[[ INPUT, beginning ]]

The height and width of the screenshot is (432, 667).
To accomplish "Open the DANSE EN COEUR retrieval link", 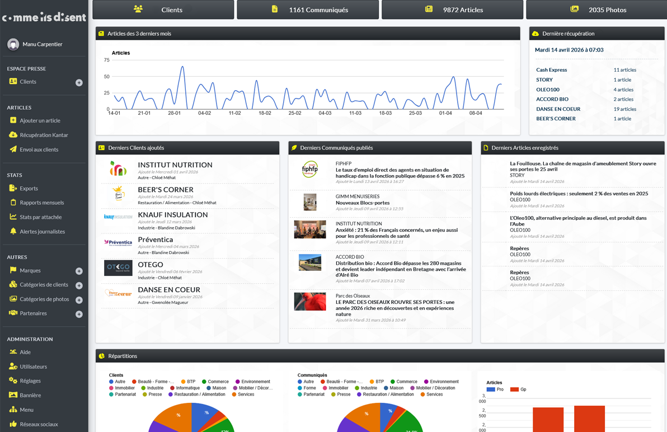I will (x=558, y=109).
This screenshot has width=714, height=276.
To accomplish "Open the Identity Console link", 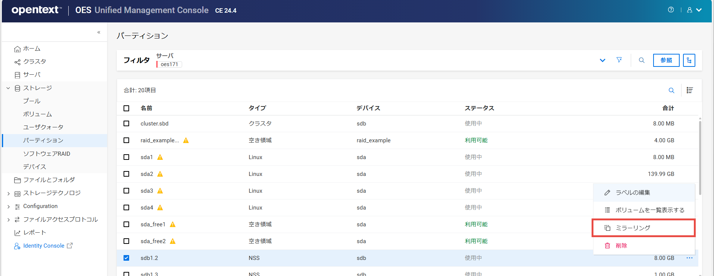I will coord(44,246).
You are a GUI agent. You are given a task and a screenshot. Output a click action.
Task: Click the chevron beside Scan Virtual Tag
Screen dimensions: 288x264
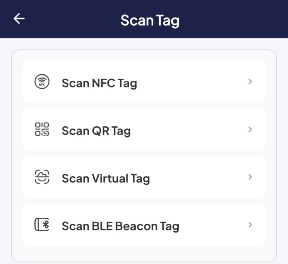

[[ INPUT, end ]]

## DIRECTIONS FOR THIS TASK
Wherever the word "width" turns up in the records, copy out the line it is on.

## RESULT BELOW
The height and width of the screenshot is (432, 667).
This screenshot has width=714, height=276.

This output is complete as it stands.